Slope One

Collaborative filtering is a technique used by recommender systems to combine different users' opinions and tastes in order to achieve personalized recommendations. There are at least two classes of collaborative filtering: user-based techniques are derived from similarity measures between users and item-based techniques compare the ratings given by different users. Slope One is a family of algorithms used for Collaborative filtering introduced in Slope One Predictors for Online Rating-Based Collaborative Filtering by Daniel Lemire and Anna Maclachlan. Arguably, it is the simplest form of non-trivial item-based collaborative filtering. Their simplicity makes it especially easy to implement them efficiently while their accuracy is often on par with more complicated and expensive algorithms.

Item-based collaborative filtering of rated resources

Item-based Collaborative Filtering ^[1]^[2] predicts the ratings on one item based on the ratings on another item, typically using linear regression ( $f(x)=ax+b$ ). Hence, if there are 1000 items, there could be up to 1000000 linear regressions to be learned, and so, up to 2000000 regressors! This approach may suffer from severe overfitting^[3] unless we select only the pairs of items for which several users have rated both items.

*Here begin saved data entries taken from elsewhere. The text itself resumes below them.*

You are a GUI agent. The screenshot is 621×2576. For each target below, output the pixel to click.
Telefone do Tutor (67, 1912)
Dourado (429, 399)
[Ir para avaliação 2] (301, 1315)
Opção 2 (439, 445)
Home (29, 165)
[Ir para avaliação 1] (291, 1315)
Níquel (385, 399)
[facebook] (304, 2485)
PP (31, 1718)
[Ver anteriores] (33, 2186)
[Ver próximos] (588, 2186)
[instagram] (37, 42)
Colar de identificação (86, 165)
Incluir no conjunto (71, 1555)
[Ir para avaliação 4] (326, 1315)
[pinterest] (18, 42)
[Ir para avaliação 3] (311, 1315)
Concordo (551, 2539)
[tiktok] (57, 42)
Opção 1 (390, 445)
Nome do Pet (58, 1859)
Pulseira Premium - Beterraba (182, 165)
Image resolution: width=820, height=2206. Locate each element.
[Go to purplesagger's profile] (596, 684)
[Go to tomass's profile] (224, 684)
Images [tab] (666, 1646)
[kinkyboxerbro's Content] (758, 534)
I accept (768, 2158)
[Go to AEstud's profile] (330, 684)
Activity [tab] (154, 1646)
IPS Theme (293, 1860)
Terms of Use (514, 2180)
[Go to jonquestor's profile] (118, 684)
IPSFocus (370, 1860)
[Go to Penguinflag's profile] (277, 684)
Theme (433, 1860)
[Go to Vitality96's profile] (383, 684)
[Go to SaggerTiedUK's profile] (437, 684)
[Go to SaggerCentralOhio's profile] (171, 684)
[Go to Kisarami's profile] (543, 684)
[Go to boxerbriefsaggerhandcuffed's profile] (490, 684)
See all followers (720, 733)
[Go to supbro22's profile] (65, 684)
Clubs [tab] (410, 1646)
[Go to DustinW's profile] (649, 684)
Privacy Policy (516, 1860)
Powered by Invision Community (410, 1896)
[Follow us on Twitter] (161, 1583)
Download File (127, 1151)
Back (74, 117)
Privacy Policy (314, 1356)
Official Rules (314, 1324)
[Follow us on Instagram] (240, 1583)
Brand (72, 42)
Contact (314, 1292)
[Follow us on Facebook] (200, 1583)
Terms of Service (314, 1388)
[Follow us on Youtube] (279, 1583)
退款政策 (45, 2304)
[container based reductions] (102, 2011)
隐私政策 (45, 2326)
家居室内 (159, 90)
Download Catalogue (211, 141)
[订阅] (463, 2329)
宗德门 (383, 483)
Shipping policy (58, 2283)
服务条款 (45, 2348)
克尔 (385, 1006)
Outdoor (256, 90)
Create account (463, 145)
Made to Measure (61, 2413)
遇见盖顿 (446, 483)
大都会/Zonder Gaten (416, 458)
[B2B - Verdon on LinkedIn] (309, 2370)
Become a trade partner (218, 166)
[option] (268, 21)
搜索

Item-based collaborative filtering of purchase statistics

We are not always given ratings: when the users provide only binary data (the item was purchased or not), then Slope One and other rating-based algorithm do not apply. Examples of binary item-based collaborative filtering include Amazon's item-to-item patented algorithm^[4] which computes the cosine between binary vectors representing the purchases in a user-item matrix.

Being arguably simpler than even Slope One, the Item-to-Item algorithm offers an interesting point of reference. Let us consider an example.

Sample purchase statistics
Customer	Item 1	Item 2	Item 3
John	Bought it	Didn't buy it	Bought it
Mark	Didn't buy it	Bought it	Bought it
Lucy	Didn't buy it	Bought it	Didn't buy it

In this case, the cosine between items 1 and 2 is

${\frac {(1,0,0)\cdot (0,1,1)}{\Vert (1,0,0)\Vert \Vert (0,1,1)\Vert }}=0$ ,

the cosine between items 1 and 3 is

${\frac {(1,0,0)\cdot (1,1,0)}{\Vert (1,0,0)\Vert \Vert (1,1,0)\Vert }}={\frac {1}{\sqrt {2}}}$ ,

whereas the cosine between items 2 and 3 is

${\frac {(0,1,1)\cdot (1,1,0)}{\Vert (0,1,1)\Vert \Vert (1,1,0)\Vert }}={\frac {1}{2}}$ .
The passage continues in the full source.